Maxx knew at the beginning that he would be busy cloning Myleans, and manufacturing the many robots that would be required to care for and nurture the young into adulthood. What he had not realized initially was the level of complexity that he faced in creating a Mylean society that would appear “normal” to the young Myleans. For all his enormous intelligence, Maxx had underestimated the scope of his project.
He initially thought that the millions of robots he had created already to maintain Mylea’s physical appearance and the infrastructure of Mylean society would be able to do most of the work associated with the repopulation of the planet. As his analysis progressed from the practical and rational chores facing him to the emotional side of Mylean development, Maxx realized just how much work he had ahead of him. It would not be enough to simply get the work done; the workers must appear to be Myleans, not robots, for the environment to appear normal to the young Myleans.
The task Maxx had assumed was a monumental chore in his simplistic configuration. Now it had grown into a behemoth that was taxing the limits of his capabilities. But his guilt at having failed the Myleans in their hour of need and allowing them to become extinct drove him to do whatever it took to see that the new generations he was creating would be not only be equal to, but even stronger than, the previous gnereations.
Maxx realized that he needed John Scott’s help. John Scott was the only adult biological being in the Universe that could be called Mylean; even though he had been born and raised on Earth. Maxx needed John Scott to help him fine tune the environment in which the young Myleans, cloned from their ancestral DNAs, would be raised into adulthood.
But John Scott was still struggling with his own emotional traumas - he was still in the process of healing from that Bloody Thursday at the Greenbrier. He was emotionally drained and not ready for additional stress. However Maxx was persistent and preyed on John’s Mylean heritage to persuade him to join in and contribute to the Mylean rebirth.

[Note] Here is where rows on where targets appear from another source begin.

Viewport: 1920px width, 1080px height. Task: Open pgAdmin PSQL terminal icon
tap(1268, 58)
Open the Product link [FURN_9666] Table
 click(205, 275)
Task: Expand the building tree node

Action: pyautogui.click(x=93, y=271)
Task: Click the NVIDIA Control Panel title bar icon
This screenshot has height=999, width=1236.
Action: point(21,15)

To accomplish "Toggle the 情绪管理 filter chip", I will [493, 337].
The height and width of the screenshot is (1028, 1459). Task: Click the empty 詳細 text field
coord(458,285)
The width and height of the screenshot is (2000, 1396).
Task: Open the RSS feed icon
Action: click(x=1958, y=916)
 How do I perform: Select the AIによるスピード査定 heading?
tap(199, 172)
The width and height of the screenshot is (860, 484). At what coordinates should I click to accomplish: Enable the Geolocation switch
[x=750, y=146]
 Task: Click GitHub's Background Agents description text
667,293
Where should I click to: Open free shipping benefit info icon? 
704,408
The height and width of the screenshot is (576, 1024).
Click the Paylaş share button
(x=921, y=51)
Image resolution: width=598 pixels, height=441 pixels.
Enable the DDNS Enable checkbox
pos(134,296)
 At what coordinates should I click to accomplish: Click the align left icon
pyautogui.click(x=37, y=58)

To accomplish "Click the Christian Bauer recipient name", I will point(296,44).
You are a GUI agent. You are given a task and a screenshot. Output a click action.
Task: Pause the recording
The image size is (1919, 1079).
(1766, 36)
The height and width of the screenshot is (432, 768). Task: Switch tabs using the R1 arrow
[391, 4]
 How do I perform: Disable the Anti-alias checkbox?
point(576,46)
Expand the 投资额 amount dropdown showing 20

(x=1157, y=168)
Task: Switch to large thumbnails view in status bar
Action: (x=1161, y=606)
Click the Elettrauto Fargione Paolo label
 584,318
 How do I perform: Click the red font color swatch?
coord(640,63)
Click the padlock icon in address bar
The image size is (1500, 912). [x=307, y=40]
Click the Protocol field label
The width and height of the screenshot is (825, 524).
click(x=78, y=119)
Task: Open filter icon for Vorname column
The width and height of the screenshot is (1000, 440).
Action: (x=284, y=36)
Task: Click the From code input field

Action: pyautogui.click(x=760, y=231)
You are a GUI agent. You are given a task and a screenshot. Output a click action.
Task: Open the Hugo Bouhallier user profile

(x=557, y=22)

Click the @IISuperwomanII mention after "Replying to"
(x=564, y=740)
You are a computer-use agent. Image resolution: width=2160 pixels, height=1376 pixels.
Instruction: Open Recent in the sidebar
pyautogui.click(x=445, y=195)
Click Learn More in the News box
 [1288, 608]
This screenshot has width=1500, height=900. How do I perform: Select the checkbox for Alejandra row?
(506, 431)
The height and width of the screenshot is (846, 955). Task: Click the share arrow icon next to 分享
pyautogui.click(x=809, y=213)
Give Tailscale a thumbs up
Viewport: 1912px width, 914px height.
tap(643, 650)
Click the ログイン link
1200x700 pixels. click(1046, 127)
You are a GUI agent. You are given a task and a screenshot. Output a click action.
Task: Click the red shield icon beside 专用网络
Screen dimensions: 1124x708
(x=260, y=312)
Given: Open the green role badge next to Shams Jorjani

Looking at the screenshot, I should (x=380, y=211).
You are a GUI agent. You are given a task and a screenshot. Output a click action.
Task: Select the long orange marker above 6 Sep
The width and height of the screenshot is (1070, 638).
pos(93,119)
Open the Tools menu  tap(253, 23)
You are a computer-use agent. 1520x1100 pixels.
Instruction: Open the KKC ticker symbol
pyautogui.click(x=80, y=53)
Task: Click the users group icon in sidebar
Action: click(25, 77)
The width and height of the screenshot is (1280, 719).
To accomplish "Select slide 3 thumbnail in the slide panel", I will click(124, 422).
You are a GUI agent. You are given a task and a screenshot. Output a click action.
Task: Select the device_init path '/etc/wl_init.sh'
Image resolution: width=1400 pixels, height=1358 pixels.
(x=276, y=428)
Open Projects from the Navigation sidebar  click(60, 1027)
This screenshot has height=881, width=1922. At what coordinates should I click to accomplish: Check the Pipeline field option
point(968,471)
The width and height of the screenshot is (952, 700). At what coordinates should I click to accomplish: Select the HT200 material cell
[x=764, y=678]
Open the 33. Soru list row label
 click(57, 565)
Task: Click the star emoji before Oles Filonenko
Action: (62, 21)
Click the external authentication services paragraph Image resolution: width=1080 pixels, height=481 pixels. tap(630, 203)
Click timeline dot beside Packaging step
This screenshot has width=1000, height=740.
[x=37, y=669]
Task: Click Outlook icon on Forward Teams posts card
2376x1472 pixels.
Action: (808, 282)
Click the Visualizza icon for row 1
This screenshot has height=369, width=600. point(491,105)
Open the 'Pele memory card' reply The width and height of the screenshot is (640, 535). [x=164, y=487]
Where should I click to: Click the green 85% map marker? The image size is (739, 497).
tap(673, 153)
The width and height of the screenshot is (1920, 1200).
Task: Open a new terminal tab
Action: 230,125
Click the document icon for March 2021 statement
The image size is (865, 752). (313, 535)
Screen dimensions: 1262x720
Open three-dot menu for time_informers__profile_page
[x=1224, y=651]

Can their tenuous relationship hold together long enough for them to successfully complete the Mylean rebirth project?
John Scott is haunted by knowing that he is part Mylean. And he was struggling to understand his Mylean side. How much of his persona is Mylean? What is a Mylean persona? He has never met another living Mylean. John longs to know the answer, but will he make the long trip to visit Mylea? It is not the distance that bothers him – it is the time.
The twenty year round trip will age him very little, but his friends back on Earth will be much older when he returns. Can he forgo all those years with his friends and make the trip.
Can he ever truly know himself if he does not?
Now that he has found Julia, his life has a new meaning and purpose which he will not risk losing. He could never leave her – not even for Mylea.
John Scott knows that happiness comes from within – nothing can make a man happy until he is happy within himself.